**TO DO**
Could you count the lines in the data that contain "computer"? Reply with the number only.

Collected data
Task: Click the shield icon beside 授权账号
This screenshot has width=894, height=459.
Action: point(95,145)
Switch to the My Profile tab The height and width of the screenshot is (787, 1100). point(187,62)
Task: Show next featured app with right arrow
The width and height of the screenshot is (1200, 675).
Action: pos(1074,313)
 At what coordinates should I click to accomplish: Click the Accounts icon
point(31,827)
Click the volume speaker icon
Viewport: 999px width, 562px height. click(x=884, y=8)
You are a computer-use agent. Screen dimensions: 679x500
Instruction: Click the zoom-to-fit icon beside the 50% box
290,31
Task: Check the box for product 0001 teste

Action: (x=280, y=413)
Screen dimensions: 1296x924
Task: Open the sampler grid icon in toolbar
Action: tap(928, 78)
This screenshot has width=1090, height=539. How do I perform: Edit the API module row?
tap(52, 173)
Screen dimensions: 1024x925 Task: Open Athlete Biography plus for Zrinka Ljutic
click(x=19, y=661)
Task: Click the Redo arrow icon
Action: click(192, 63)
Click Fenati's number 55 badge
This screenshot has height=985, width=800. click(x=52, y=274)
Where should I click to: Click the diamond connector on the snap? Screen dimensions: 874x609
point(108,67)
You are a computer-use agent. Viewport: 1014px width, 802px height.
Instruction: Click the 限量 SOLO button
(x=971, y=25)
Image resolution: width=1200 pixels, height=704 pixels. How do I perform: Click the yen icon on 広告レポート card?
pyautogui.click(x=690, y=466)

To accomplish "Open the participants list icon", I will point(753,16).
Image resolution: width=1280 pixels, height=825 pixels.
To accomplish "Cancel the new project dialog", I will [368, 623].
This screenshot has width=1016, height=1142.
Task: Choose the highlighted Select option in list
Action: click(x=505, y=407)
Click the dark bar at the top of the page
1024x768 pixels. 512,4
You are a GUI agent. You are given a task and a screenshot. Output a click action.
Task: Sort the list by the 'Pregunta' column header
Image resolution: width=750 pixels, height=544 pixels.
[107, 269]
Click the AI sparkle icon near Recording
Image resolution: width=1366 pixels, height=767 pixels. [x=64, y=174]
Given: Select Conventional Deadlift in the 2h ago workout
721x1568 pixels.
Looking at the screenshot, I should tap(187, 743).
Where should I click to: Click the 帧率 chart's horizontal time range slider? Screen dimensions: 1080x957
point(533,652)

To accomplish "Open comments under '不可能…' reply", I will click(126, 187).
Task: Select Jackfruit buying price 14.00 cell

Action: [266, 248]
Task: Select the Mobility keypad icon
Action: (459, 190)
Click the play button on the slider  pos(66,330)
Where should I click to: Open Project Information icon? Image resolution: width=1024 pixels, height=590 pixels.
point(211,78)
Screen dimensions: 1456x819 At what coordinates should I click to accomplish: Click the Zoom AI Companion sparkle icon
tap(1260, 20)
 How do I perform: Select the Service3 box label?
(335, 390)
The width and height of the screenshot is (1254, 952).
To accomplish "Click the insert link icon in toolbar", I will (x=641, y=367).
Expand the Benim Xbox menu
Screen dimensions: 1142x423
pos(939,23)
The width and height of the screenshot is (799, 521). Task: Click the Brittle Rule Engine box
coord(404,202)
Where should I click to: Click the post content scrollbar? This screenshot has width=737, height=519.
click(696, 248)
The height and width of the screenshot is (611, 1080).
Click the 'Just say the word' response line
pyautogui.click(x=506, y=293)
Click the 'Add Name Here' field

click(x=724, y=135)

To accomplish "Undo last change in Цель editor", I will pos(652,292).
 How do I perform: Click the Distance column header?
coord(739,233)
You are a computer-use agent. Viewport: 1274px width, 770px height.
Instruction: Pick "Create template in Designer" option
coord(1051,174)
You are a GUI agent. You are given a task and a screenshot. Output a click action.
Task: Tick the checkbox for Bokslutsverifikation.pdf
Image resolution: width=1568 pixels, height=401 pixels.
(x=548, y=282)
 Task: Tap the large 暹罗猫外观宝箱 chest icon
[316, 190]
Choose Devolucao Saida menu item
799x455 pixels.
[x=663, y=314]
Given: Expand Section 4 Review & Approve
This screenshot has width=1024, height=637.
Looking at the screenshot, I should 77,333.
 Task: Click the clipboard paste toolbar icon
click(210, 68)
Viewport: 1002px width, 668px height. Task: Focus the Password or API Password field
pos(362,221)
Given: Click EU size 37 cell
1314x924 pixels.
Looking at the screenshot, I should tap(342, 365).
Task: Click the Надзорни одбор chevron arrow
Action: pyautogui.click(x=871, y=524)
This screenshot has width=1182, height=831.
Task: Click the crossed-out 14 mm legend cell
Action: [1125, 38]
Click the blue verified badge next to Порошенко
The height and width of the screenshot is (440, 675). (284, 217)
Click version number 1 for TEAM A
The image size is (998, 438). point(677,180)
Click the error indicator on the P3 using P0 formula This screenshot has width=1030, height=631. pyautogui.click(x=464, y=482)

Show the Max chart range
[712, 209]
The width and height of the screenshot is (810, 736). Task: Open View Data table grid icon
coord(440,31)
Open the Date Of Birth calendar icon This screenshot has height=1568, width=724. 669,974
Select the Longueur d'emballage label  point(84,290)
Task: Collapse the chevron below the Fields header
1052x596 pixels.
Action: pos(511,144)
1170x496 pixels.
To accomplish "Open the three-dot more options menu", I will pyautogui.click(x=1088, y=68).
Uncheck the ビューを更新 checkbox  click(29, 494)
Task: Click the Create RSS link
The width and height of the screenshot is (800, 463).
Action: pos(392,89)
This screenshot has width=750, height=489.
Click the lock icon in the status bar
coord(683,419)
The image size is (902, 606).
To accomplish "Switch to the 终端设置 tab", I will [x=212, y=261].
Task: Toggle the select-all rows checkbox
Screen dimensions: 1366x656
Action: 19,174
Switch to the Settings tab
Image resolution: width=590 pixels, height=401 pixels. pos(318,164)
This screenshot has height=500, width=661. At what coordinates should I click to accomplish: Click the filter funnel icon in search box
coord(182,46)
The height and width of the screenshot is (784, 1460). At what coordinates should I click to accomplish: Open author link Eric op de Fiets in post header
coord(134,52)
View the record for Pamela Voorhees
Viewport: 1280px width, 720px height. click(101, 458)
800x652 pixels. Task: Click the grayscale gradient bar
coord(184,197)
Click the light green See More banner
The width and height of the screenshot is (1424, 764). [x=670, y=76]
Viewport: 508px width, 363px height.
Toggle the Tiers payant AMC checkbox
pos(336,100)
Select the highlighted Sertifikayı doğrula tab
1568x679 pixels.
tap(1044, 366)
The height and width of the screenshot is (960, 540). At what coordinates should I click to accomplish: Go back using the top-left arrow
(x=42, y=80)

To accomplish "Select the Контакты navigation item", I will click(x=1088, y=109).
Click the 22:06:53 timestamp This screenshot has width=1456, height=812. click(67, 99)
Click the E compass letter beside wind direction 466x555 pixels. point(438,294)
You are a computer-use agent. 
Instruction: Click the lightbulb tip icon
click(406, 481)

**ANSWER SPACE**
4